According to researchers from Baylor College of Medicine (BCM), hematopoietic stem cells from bone marrow divide faster in females than males. The faster generation of cells is driven by the hormone estrogen. Dr. Daisuke Nakada, assistant professor of molecular and human genetics at Baylor and a corresponding author of the report, notes, “I think this changes how we think about hematopoietic stem cells and gender, and reveals a new area of biology that these stem cells are involved.” The second corresponding author is Dr. Sean J. Morrison of the University of Texas Southwestern Medical Center in Dallas.
Nakada and colleagues have looked at the rate at which hematopoietic stems cells divide in mice and found there was a difference in female mice versus male mice. Hematopoietic stem cells are precursor cells which form other blood cells in bone marrow. Nakada notes, “No one had expected a sex difference in the blood system at the stem cell level. In short, the blood system stem cells in female mice divided at a higher rate than did those in males.”
The researchers gave male and female mice estradiol and discovered that the rate of cell division increased in both males and females. They also found that removing the ovaries of female mice decreased the rate of hematopoietic stem cells division to that of the male. Additionally, castration of male mice had no effect.
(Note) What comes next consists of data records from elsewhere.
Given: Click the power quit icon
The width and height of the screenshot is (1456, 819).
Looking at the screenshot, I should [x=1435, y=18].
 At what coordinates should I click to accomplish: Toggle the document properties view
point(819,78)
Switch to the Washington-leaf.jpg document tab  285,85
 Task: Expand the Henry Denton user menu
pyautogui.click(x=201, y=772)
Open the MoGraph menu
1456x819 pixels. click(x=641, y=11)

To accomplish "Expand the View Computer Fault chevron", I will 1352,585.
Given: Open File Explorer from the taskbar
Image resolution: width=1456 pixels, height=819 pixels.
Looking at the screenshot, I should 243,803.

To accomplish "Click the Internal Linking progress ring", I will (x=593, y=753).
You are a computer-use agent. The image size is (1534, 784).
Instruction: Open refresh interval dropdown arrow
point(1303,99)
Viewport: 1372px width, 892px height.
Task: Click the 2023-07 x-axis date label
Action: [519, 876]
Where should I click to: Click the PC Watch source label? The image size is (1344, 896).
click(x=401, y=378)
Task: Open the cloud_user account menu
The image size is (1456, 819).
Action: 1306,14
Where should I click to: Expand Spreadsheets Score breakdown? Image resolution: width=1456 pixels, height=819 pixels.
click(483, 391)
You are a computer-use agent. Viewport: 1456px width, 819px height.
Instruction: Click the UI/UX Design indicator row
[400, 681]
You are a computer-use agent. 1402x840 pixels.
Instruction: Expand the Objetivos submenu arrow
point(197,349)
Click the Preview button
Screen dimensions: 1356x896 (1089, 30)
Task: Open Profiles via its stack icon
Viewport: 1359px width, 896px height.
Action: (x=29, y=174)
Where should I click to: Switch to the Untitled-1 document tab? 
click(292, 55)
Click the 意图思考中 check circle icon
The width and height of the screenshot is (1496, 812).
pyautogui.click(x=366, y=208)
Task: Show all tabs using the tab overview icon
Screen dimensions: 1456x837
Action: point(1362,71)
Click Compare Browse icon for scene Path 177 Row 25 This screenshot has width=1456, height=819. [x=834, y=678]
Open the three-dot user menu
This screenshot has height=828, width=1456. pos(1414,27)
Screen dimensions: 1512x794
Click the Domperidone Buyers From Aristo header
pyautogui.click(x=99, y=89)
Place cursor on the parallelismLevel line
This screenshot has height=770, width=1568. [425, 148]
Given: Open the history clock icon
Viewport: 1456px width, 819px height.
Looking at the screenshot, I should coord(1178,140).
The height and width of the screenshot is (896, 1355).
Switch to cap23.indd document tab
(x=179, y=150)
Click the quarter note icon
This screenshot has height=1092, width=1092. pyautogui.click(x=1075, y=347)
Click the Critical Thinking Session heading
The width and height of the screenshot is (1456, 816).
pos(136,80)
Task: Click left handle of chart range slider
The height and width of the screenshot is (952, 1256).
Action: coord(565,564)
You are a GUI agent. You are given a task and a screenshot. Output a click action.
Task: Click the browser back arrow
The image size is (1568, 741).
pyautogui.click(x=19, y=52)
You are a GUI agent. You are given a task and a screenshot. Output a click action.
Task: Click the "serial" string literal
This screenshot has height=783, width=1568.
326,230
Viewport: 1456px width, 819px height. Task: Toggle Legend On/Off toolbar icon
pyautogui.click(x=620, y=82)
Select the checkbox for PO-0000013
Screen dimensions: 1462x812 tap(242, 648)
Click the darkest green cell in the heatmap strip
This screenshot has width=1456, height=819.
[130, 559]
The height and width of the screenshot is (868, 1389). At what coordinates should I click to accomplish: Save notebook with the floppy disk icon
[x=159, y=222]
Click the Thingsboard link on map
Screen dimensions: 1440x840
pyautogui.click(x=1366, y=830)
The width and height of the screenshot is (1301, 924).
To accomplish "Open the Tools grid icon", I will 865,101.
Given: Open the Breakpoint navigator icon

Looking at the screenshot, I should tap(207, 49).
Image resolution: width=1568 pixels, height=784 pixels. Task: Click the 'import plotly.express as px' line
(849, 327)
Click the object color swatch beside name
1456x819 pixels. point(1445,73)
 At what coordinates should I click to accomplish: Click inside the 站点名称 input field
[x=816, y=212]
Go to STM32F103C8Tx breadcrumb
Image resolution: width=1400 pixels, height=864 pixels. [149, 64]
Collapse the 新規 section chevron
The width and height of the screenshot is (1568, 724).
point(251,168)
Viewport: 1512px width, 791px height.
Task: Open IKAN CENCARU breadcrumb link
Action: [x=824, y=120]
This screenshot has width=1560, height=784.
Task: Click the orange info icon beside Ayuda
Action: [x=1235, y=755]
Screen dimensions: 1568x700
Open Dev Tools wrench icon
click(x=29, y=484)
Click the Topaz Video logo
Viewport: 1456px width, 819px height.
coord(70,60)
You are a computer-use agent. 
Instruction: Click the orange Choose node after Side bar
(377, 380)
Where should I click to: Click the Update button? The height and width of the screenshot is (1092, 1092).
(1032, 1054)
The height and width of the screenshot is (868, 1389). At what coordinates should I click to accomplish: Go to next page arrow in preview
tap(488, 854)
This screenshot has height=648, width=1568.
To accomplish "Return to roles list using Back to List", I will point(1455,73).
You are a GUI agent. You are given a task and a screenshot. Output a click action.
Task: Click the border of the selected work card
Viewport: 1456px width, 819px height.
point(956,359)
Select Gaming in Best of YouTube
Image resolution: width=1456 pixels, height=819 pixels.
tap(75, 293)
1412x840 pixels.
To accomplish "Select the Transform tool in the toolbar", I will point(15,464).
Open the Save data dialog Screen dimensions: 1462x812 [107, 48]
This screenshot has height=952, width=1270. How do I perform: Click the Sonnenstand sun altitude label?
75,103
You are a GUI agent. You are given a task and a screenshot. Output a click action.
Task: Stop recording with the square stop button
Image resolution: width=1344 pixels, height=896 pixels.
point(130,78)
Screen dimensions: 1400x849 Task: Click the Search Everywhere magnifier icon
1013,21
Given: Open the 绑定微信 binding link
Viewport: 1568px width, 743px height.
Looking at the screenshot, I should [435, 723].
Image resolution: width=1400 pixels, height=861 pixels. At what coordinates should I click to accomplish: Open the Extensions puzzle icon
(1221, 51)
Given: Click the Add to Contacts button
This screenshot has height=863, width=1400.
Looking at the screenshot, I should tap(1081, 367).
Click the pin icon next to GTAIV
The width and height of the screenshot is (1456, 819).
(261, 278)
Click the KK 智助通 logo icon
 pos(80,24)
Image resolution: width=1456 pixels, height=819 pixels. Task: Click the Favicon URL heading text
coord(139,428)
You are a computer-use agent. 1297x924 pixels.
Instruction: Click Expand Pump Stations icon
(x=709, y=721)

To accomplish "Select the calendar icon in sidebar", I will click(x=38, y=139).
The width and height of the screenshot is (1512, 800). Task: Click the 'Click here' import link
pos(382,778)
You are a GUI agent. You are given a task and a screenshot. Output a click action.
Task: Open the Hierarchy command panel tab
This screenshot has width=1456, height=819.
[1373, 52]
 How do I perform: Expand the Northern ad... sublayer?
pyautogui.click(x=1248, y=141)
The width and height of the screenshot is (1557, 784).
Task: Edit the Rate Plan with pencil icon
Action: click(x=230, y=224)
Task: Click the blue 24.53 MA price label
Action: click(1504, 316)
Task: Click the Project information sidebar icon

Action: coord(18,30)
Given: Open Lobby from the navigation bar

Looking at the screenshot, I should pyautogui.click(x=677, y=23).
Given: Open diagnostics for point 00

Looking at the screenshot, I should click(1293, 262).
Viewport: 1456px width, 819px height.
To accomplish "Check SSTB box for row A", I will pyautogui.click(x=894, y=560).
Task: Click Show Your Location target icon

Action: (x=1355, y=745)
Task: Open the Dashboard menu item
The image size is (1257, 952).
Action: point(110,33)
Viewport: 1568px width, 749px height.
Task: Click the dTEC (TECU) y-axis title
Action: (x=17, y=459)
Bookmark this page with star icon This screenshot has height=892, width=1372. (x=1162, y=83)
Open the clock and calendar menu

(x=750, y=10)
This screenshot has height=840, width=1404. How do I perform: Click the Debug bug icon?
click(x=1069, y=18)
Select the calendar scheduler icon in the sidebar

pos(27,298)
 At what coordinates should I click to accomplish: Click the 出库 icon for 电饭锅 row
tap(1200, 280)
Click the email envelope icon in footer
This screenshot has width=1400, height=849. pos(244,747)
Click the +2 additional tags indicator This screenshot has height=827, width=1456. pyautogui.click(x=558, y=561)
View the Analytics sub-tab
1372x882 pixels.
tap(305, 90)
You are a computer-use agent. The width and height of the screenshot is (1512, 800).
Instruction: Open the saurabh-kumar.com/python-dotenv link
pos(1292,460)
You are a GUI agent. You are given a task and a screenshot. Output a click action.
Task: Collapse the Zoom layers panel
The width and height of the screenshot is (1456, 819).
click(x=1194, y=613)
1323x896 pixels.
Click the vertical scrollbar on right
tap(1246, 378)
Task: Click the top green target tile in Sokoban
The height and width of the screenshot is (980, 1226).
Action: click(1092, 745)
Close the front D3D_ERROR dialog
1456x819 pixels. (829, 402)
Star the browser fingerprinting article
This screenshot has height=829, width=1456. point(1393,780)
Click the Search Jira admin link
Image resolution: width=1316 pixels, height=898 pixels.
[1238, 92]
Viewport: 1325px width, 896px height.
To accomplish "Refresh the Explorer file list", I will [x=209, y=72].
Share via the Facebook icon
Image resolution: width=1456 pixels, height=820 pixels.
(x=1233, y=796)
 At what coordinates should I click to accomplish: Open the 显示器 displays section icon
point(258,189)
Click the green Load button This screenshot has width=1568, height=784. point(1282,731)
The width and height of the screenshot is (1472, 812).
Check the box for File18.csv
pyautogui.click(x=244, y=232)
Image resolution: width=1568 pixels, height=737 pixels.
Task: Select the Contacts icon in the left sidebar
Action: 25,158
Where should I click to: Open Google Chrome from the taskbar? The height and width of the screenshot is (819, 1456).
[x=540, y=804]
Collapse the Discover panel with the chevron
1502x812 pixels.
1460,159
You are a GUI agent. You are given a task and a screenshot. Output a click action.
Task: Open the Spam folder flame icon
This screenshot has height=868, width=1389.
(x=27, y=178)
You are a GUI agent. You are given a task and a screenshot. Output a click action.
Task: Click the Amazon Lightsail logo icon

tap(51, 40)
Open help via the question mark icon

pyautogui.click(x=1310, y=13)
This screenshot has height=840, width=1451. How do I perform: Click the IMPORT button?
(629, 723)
Increasing levels of estrogen in pregnant female mice increased cell division in hematopoietic stem cells as well as frequency and production of red blood cells in the spleen. The hematopoietic stem cells also expressed high levels of estrogen receptor alpha as compared to differentiated blood cells. Deletion of the estrogen receptor in hematopoietic stem cells decreased the rate of cell division in females but not in males. Moreover, receptor deletion during pregnancy decreased the rates of stem cell division and frequency as well as formation of red blood cells in the spleen. Nakada notes, “This is a totally new field”. Researchers have studied the system that protects the developing fetus attack by the mother’s immune system, whether this involves hematopoietic stem cells is unclear at this time.
Nakada plans on continuing studies to detail how estrogen and pregnancy affects hematopoietic stem cell function. He suggests that this information may help improve hematopoietic stem cell transplantation or avoid maternal and prenatal complications.